Signing as George G. Ionescu or G. G. I., he made his poetry debut in the Bârlad newspaper Paloda and in Bogdan Petriceicu Hasdeu's Revista nouă. His first published work appeared in 1887, the year he graduated from a local gymnasium. He took the pen name George Tutoveanu in 1898, continuing to use it for the rest of his career. A tireless promoter of culture in his birthplace, he edited a number of newspapers and magazines: Făt-Frumos (1904), together with Emil Gârleanu; Florile Dalbe (1918), with Vasile Voiculescu and Tudor Pamfile; Graiul Nostru (1925), the publication of Academia Bârlădeană; Scrisul Nostru (1925) and Moldova (1931). His work appeared in numerous periodicals, among them Convorbiri Literare, Cosânzeana, Cele trei Crișuri, Familia, Junimea literară, Însemnări literare, Literatura și arta română, Luceafărul, Noua revistă română, Paloda literară, Revista idealistă, Sămănătorul, Tânărul scriitor and Viața Românească.

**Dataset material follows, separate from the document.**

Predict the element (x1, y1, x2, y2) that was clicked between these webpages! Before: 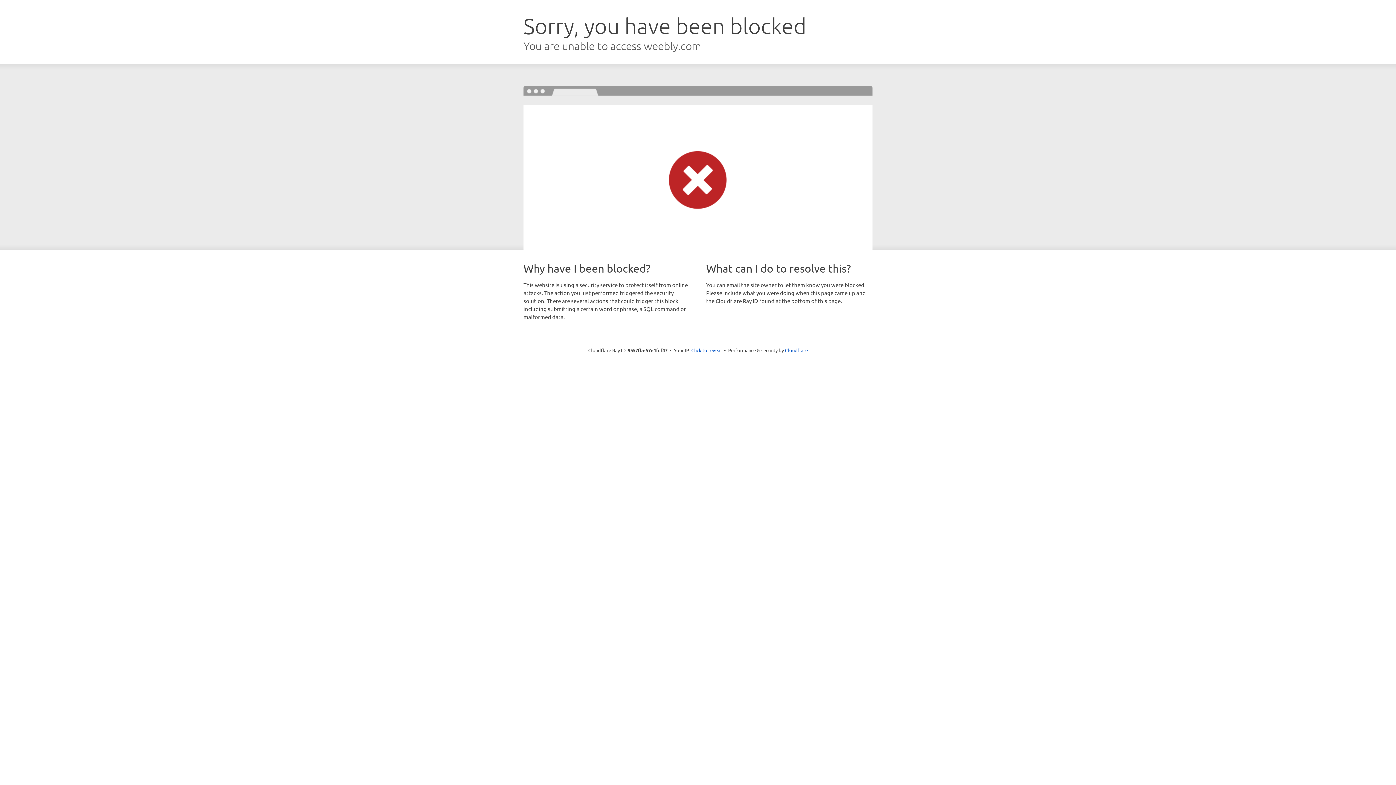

He helped found several literary magazines: Ion Creangă, Miron Costin, Pagini alese, Revista modernă. A number of Bârlad institutions were founded on Tutoveanu's initiative, including the public library, Academia Bârlădeană (of which he was president) and the Mihai Eminescu cooperative library. He was among the founders of the Romanian Writers' Society in 1909 and was an active participant in the local chapter of the Cultural League for the Unity of All Romanians. During World War I, he was mobilized and sent to Yalta, where he led a troop of Romanian Scouts from Bârlad. In 1929, he joined the short-lived League against Usury. From April 1931 to May 1932, a period coinciding with Nicolae Iorga's time as prime minister, he served as Prefect of Tutova County. Among his achievements was the establishment of some fifty village libraries.

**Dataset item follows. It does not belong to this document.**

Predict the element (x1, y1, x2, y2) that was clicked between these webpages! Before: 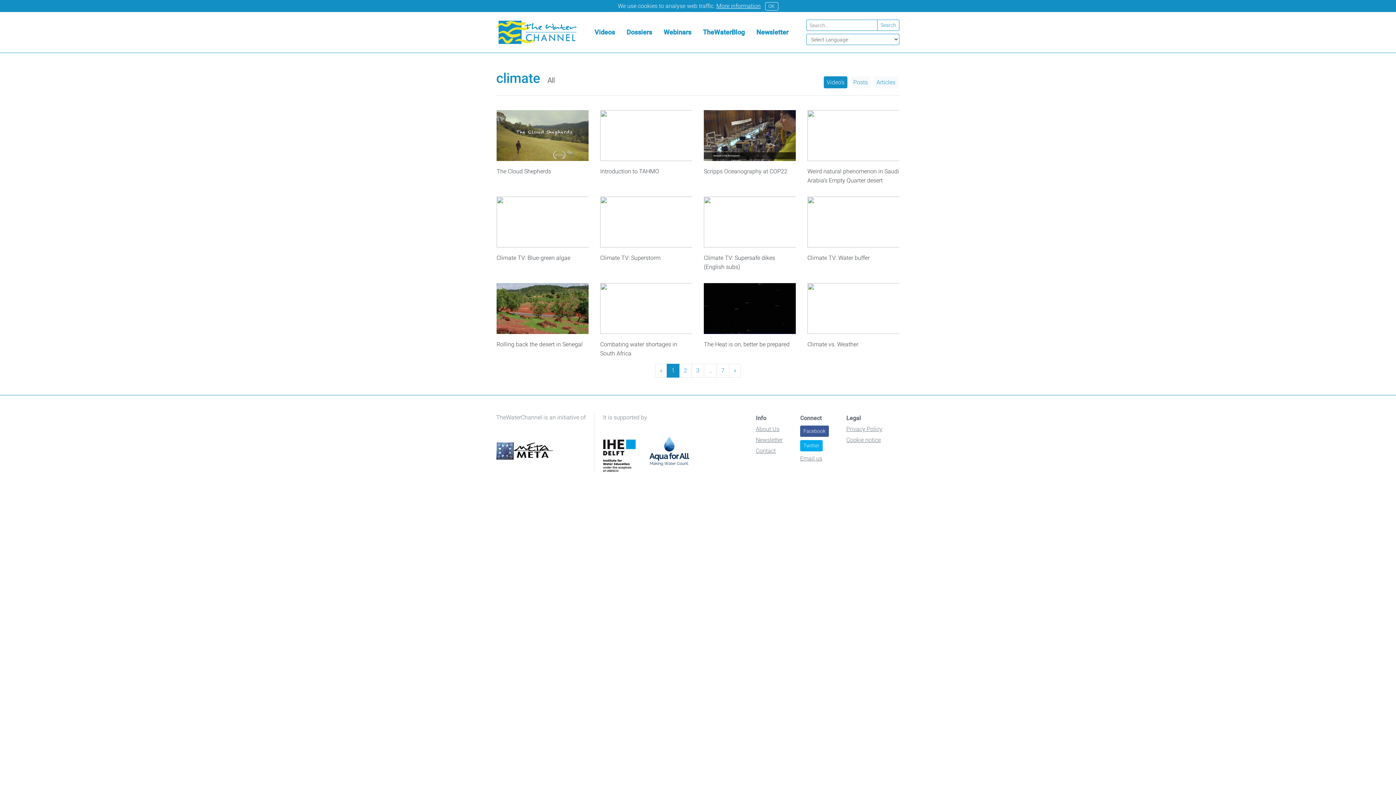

His first volume of poetry, the 1902 Albastru, received the Bene Merenti Order from the ruling House of Hohenzollern. His subsequent books were La arme (1913), Balade (1915), Patria (1924), Poezii alese (1924), Tinereță (1924), Logodnica lui Vifor (1935) and Sonete (1938). His wife died in 1940, leading him to nearly cease writing. Celebrations were held to mark Tutoveanu's 70th birthday in 1942, with an issue of Păstorul Tutovei magazine dedicated to him. In late 1943, during World War II, he temporarily sought refuge at his son's home in Bucharest, but ended up staying mainly in the surrounding countryside, due to Allied bombing. The new communist regime blacklisted his works in 1948. The following year, he married a Romanian-language teacher more concerned about party politics than with his care, and Tutoveanu dedicated a single poem to her. During his final years, he preferred to spend time in his garden. In 1972, his centenary was observed. A primary school in Bârlad has borne his name since 1995.